Most importantly, mempool allows to allocate memory for a small object. This allocation is the most frequent in tarantool. Memory piece is being given solely based on the provided mempool. The first problem is to find a suitable slab:

If there is an appropriate slab, already acquired from slab cache and located at hot_slabs, where slabs with free space are stored, it will be used.

Otherwise, we try to get totally empy spare slab, which was put there during mslab_free. mslab_free doesn’t necessarily return slab to slab_cache: if there’s no spare object during freeing, it’s saved there to avoid oscillation. See mslab_free.

In case there are no such slabs, we will try to perform possibly heavier operation, trying to get a slab from the slab cache through its slab_get_with_order method.

As the last resort we are trying to get a cold slab, the type of slab which is mostly filled, but has one freed block. This slab is being added to hot list, and then, finally, we are acquiring direct pointer through mslab_alloc, using mslab offset, shifting as we allocate new pieces.

/* lib/small/small/mempool.c */
void *
mempool_alloc(struct mempool *pool)
{
    struct mslab *slab = pool->first_hot_slab;
    if (slab == NULL) {
        if (pool->spare) {
            slab = pool->spare;
            pool->spare = NULL;

        } else if ((slab = (struct mslab *)
                slab_get_with_order(pool->cache,
                        pool->slab_order))) {
            mslab_create(slab, pool);
            slab_list_add(&pool->slabs, &slab->slab, next_in_list);
        } else if (! rlist_empty(&pool->cold_slabs)) {
            slab = rlist_shift_entry(&pool->cold_slabs, struct mslab,
                         next_in_cold);
        } else {
            return NULL;
        }
        assert(slab->in_hot_slabs == false);
        mslab_tree_insert(&pool->hot_slabs, slab);
        slab->in_hot_slabs = true;
        pool->first_hot_slab = slab;
    }
    pool->slabs.stats.used += pool->objsize;
    void *ptr = mslab_alloc(pool, slab);
    assert(ptr != NULL);
    VALGRIND_MALLOCLIKE_BLOCK(ptr, pool->objsize, 0, 0);
    return ptr;
}

void *
mslab_alloc(struct mempool *pool, struct mslab *slab)

□ □ □ □ □ □ □

* **Written problem A**
Recast the listing, from its first line up to and including the line that contains "(181, 1155).", as a Markdown table with the columns Entry and Text. Skip blank lines.

□ □ □ □ □ □ □

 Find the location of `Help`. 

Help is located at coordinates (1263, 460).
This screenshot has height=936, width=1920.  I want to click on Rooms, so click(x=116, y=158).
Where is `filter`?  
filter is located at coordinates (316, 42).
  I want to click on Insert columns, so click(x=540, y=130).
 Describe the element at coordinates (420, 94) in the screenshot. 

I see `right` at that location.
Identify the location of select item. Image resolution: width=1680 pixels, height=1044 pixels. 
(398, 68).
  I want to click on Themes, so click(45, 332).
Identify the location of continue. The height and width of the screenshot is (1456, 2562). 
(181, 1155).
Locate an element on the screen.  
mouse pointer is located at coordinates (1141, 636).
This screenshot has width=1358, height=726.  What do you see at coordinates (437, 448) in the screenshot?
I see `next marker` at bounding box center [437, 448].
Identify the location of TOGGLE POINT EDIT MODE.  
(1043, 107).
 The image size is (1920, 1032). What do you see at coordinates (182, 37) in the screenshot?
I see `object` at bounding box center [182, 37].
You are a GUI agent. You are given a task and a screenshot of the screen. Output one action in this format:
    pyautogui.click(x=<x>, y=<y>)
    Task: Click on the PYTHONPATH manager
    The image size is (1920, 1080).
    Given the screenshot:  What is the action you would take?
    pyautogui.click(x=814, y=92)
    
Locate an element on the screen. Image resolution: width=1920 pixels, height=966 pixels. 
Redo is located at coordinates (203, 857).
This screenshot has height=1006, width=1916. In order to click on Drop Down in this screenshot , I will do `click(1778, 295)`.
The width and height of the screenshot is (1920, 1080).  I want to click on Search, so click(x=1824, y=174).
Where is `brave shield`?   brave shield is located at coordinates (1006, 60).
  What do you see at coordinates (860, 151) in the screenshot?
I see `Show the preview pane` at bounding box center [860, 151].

□ □ □ □ □ □ □

* **Written problem B**
Reproduce the mempool allocation passage verbatim, from "In case there" up to and including "allocate new pieces.".

* **Task response A**
| Entry | Text |
|---|---|
| 1 |  Find the location of `Help`.  |
| 2 | Help is located at coordinates (1263, 460). |
| 3 | This screenshot has height=936, width=1920.  I want to click on Rooms, so click(x=116, y=158). |
| 4 | Where is `filter`?   |
| 5 | filter is located at coordinates (316, 42). |
| 6 |   I want to click on Insert columns, so click(x=540, y=130). |
| 7 |  Describe the element at coordinates (420, 94) in the screenshot.  |
| 8 | I see `right` at that location. |
| 9 | Identify the location of select item. Image resolution: width=1680 pixels, height=1044 pixels.  |
| 10 | (398, 68). |
| 11 |   I want to click on Themes, so click(45, 332). |
| 12 | Identify the location of continue. The height and width of the screenshot is (1456, 2562).  |
| 13 | (181, 1155). |

* **Task response B**
In case there are no such slabs, we will try to perform possibly heavier operation, trying to get a slab from the slab cache through its slab_get_with_order method.

As the last resort we are trying to get a cold slab, the type of slab which is mostly filled, but has one freed block. This slab is being added to hot list, and then, finally, we are acquiring direct pointer through mslab_alloc, using mslab offset, shifting as we allocate new pieces.